Cytat:
It is common to insert a comma (or other punctuation) before the coordination in conjoined clauses, but it is less common to insert a comma before the coordinator in conjoined predicates:
Hence,
> Peter ate the fruit and drank the beer. [1]
has no comma, whereas in
> Peter ate the fruit, and Peter/he drank the beer. [2]
the comma is inserted
The commas in
> I send you my very best wishes, and look forward to our next meeting. [3]

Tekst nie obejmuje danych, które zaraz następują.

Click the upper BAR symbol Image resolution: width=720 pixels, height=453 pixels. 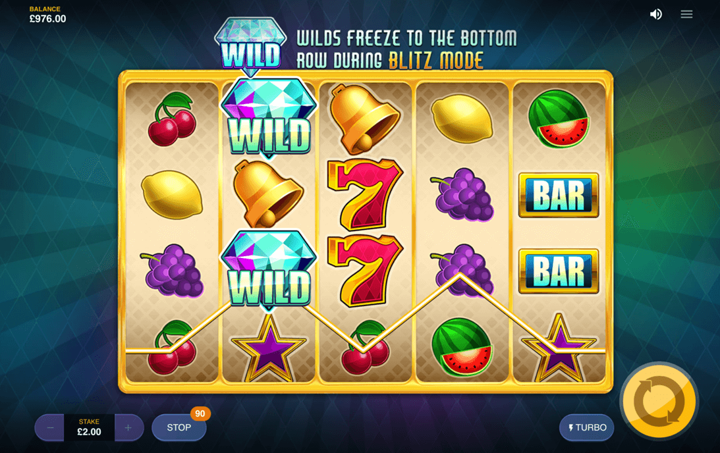click(x=559, y=195)
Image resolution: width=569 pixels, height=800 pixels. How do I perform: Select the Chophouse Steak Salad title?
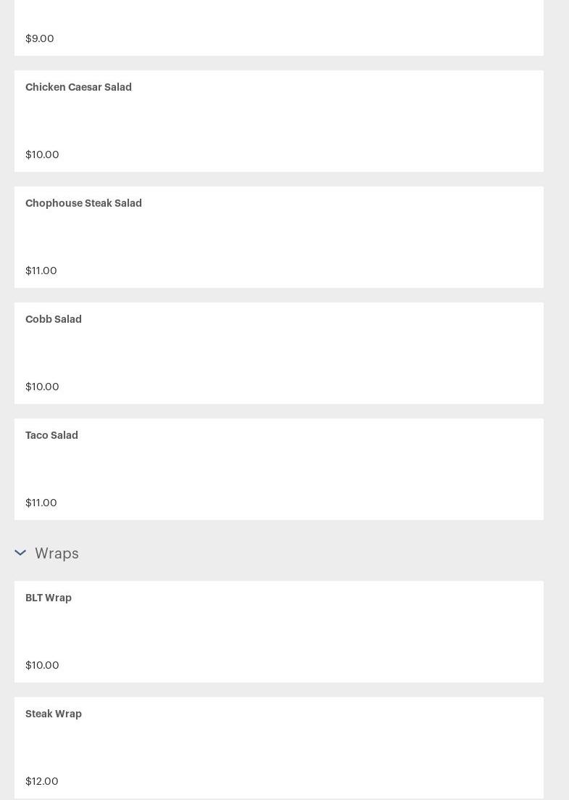tap(83, 203)
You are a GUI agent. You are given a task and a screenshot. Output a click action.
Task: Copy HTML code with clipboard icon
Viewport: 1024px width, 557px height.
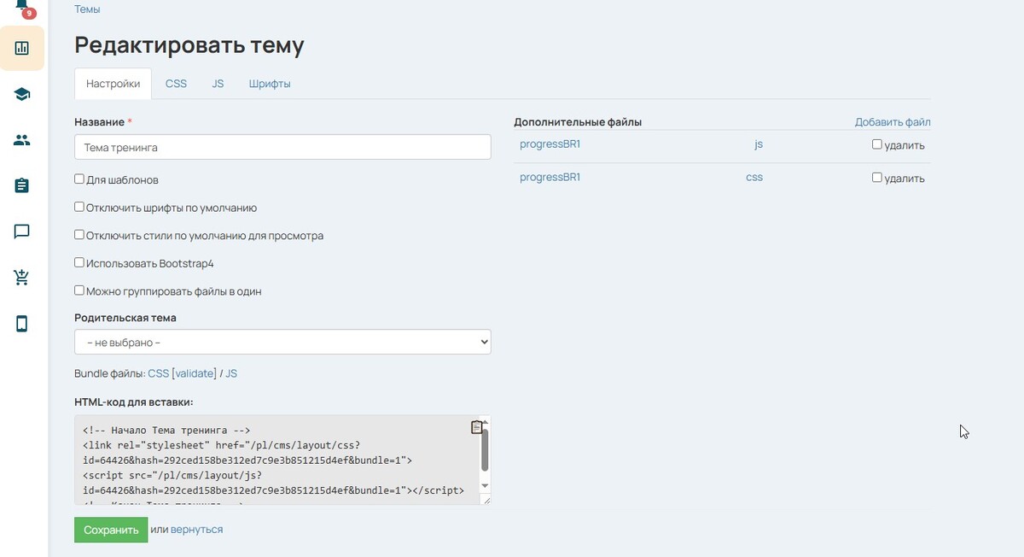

> Margaret is ill, but will soon recover. [4]
are optional.
This characteristic difference is one sign of the greater cohesiveness of the coordinated predicate: something which accords with the view that the major constituent boundary in such cases in between the subject and a conjoint predicate, rather than between the end of one clause and the beginning of another.
Rozumiem dlaczego w zdaniach 1 i 2 są przecinki ponieważ prościej nie mogli tego napisać:
Putting it more simply, we may say that in [2] there are two clauses, while in [1] there is one clause with a conjoint predicate.
Ale dlaczego w zdaniach 3 i4 przecinki są opcjonalne? Czy nie są to zdania z 'conjoint predicates'? Nie widzę róznicy pomiędzy zdaniem 1, i zdaniami 3 i 4. Wydaje mi się, że poległem gdzieś na strukturze zdania.
Pomożecie proszę?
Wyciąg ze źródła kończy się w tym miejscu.